_Extracted records_

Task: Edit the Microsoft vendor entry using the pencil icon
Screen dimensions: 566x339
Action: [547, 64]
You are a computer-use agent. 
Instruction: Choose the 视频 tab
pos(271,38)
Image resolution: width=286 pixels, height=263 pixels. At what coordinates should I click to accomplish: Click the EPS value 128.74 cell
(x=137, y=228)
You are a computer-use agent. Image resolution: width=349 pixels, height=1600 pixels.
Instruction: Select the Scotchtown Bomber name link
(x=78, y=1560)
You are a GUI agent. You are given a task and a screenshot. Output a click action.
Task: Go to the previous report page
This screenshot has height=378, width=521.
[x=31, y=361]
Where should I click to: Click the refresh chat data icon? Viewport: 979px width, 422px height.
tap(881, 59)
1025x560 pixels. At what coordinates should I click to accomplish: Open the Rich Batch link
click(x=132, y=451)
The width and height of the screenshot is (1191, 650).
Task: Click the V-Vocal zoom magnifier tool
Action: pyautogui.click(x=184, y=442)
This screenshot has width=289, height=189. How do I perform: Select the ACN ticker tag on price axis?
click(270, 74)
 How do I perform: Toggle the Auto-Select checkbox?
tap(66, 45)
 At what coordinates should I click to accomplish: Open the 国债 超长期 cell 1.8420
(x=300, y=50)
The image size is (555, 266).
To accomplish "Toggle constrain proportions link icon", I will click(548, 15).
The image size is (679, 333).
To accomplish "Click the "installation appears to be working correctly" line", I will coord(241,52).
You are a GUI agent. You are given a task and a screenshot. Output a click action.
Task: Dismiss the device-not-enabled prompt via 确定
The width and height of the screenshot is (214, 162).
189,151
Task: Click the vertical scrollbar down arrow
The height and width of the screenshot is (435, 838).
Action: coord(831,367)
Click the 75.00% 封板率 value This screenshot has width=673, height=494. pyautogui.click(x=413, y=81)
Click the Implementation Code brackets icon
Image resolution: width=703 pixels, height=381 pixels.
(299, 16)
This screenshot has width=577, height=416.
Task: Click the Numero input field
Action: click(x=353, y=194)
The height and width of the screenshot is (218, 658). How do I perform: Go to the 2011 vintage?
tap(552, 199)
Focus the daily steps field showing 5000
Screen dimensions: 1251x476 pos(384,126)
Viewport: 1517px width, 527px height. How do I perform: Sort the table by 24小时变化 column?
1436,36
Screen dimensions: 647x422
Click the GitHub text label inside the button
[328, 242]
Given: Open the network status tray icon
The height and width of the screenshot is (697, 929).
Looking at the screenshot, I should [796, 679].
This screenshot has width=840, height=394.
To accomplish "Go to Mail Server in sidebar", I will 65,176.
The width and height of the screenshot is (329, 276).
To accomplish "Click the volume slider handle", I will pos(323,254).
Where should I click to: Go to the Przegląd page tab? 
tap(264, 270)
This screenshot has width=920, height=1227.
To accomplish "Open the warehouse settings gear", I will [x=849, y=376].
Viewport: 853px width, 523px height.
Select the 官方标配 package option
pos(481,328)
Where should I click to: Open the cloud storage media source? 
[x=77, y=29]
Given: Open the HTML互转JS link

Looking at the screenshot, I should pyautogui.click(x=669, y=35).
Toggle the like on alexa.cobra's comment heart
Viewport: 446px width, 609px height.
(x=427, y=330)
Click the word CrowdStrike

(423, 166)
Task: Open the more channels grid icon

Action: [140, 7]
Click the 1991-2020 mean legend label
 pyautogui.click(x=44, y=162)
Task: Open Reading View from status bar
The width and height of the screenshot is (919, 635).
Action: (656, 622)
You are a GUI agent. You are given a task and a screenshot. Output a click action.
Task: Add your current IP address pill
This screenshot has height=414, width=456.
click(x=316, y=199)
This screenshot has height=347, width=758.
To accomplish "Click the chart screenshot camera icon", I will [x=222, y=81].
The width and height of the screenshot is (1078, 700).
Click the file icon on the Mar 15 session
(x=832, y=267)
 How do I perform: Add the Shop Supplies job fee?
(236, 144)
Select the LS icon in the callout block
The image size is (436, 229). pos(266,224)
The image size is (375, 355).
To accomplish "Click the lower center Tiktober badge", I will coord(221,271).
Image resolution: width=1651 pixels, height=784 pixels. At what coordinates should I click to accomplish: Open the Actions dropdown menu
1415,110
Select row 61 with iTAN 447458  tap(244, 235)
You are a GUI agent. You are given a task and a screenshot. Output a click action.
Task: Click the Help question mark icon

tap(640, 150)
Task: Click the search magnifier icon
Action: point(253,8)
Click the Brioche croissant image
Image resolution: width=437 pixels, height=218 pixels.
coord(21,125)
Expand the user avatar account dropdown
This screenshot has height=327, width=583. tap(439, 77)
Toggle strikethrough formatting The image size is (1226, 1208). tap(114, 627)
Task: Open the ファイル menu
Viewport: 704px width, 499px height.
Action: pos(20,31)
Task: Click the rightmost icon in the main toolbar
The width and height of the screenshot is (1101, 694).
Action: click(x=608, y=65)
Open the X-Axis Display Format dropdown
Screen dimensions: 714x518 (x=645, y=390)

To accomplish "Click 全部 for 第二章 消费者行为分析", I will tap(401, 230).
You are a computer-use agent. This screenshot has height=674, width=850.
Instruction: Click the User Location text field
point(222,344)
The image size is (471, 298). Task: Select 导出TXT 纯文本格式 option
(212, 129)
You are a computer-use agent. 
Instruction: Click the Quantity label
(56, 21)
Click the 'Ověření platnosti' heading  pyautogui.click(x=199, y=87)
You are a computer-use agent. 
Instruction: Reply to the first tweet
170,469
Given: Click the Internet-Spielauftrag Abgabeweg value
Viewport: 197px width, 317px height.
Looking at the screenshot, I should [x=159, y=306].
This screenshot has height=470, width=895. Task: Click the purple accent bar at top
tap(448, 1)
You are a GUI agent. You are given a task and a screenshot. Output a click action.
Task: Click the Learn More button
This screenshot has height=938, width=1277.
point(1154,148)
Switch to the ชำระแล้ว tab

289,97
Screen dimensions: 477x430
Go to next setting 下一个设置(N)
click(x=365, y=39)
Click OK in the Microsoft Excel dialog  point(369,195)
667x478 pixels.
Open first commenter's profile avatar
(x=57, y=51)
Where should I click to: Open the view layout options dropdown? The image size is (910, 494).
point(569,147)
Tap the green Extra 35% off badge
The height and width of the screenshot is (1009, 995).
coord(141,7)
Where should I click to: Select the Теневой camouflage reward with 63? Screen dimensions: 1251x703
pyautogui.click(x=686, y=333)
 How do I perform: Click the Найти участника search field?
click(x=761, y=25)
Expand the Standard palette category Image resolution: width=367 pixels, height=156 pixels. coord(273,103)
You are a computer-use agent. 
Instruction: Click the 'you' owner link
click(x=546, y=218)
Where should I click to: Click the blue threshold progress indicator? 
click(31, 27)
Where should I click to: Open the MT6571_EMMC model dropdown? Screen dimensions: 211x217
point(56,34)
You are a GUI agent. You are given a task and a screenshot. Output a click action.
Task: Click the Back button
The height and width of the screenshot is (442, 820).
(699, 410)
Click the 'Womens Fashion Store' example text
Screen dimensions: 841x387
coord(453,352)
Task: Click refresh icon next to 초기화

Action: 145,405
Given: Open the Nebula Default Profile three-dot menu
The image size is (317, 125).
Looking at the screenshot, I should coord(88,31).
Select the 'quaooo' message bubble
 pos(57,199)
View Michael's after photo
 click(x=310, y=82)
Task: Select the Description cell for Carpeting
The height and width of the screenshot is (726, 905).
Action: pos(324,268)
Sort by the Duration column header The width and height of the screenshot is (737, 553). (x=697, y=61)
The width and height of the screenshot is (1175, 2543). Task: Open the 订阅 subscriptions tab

_Assigned task_
Find the lines that mention "Microsoft" in the entries and show them.

_Output of the exercise_
Task: Edit the Microsoft vendor entry using the pencil icon
Click OK in the Microsoft Excel dialog  point(369,195)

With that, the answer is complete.